The data —
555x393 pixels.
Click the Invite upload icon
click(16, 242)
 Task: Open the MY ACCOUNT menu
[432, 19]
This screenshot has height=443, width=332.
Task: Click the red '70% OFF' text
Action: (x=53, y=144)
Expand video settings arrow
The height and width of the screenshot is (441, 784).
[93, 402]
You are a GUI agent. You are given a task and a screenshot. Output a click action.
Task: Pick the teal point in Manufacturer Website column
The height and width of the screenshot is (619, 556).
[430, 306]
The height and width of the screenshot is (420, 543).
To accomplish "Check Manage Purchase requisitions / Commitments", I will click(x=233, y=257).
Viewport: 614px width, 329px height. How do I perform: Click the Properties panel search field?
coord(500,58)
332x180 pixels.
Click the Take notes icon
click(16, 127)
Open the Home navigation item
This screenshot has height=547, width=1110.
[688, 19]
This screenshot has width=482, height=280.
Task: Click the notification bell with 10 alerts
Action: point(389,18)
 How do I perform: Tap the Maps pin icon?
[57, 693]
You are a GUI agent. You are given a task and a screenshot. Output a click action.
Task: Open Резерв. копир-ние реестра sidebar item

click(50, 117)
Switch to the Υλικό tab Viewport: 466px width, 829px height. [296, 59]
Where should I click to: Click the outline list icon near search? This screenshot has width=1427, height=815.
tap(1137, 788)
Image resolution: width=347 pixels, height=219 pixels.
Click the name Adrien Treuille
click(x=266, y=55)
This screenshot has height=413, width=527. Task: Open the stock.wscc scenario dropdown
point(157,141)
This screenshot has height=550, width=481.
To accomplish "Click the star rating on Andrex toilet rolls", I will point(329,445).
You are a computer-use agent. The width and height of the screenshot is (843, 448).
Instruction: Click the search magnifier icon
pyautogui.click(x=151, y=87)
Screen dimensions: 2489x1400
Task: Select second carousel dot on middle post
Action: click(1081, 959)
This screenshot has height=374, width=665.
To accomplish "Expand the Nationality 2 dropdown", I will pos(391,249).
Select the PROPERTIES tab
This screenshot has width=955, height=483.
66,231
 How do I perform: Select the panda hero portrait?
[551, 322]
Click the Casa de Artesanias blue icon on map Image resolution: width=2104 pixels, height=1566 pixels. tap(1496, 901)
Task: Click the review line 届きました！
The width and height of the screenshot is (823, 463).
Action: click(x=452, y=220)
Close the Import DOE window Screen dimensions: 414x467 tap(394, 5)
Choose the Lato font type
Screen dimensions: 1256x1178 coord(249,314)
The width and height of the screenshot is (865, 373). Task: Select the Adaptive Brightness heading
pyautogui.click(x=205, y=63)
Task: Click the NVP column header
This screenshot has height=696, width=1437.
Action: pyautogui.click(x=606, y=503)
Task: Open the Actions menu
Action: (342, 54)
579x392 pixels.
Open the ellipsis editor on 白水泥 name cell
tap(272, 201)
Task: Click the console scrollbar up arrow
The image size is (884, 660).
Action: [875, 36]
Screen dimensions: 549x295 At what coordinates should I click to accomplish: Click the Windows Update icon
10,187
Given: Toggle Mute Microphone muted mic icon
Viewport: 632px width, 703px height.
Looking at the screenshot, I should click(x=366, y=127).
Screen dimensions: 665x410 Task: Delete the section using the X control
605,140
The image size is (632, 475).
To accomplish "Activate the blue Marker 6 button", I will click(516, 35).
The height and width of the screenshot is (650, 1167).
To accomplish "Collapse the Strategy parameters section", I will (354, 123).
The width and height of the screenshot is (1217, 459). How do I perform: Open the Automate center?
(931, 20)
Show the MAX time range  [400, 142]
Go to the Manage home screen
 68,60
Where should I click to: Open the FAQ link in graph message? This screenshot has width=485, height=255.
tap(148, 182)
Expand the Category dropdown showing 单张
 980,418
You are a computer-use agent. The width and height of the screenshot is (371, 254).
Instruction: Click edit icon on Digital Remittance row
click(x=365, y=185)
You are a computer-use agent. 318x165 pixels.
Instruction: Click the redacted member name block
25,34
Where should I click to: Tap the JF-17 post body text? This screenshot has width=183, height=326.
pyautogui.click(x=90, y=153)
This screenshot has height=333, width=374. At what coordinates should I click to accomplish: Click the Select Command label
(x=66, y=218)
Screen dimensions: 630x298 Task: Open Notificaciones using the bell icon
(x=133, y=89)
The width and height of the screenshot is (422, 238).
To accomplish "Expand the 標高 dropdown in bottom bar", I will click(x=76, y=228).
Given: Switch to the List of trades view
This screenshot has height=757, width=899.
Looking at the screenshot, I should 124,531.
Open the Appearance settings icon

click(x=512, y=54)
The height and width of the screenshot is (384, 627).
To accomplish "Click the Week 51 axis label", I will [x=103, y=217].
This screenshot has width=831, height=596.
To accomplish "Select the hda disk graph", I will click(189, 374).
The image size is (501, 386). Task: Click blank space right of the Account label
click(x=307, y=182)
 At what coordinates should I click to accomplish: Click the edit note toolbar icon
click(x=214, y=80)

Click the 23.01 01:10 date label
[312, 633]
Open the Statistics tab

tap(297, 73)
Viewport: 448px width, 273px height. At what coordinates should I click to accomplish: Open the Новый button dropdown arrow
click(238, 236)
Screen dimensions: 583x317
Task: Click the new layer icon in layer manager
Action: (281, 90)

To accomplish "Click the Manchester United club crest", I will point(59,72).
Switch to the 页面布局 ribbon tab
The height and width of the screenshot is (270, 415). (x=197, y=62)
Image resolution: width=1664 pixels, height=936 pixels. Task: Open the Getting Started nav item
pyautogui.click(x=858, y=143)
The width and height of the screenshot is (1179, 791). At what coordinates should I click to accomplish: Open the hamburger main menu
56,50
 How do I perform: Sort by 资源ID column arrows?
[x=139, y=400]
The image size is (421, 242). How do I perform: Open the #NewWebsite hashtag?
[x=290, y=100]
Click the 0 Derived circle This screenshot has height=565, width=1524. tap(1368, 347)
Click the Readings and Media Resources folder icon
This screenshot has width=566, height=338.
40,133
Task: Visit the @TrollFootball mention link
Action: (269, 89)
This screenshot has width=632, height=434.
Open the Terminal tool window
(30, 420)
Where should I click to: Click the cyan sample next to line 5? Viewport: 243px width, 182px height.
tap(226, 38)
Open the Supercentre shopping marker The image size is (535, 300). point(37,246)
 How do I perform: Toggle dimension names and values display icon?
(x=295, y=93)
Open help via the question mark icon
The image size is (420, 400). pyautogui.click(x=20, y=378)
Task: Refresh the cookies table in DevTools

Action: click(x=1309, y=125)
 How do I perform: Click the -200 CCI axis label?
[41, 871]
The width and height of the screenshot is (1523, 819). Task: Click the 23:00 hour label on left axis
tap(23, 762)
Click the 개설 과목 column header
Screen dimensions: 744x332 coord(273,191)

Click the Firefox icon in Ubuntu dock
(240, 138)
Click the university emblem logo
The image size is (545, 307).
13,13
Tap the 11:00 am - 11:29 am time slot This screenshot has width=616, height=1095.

Aim —
Gather every line of the items above that contains the word "perform". Case counts, so only lines where the word appears with the same capitalization qualify.

Output below —
Viewport: 614px width, 329px height. How do I perform: Click the Properties panel search field?
 How do I perform: Tap the Maps pin icon?
 How do I perform: Select the panda hero portrait?
The width and height of the screenshot is (1217, 459). How do I perform: Open the Automate center?
 How do I perform: Sort by 资源ID column arrows?
The image size is (421, 242). How do I perform: Open the #NewWebsite hashtag?
 How do I perform: Toggle dimension names and values display icon?
 How do I perform: Click the -200 CCI axis label?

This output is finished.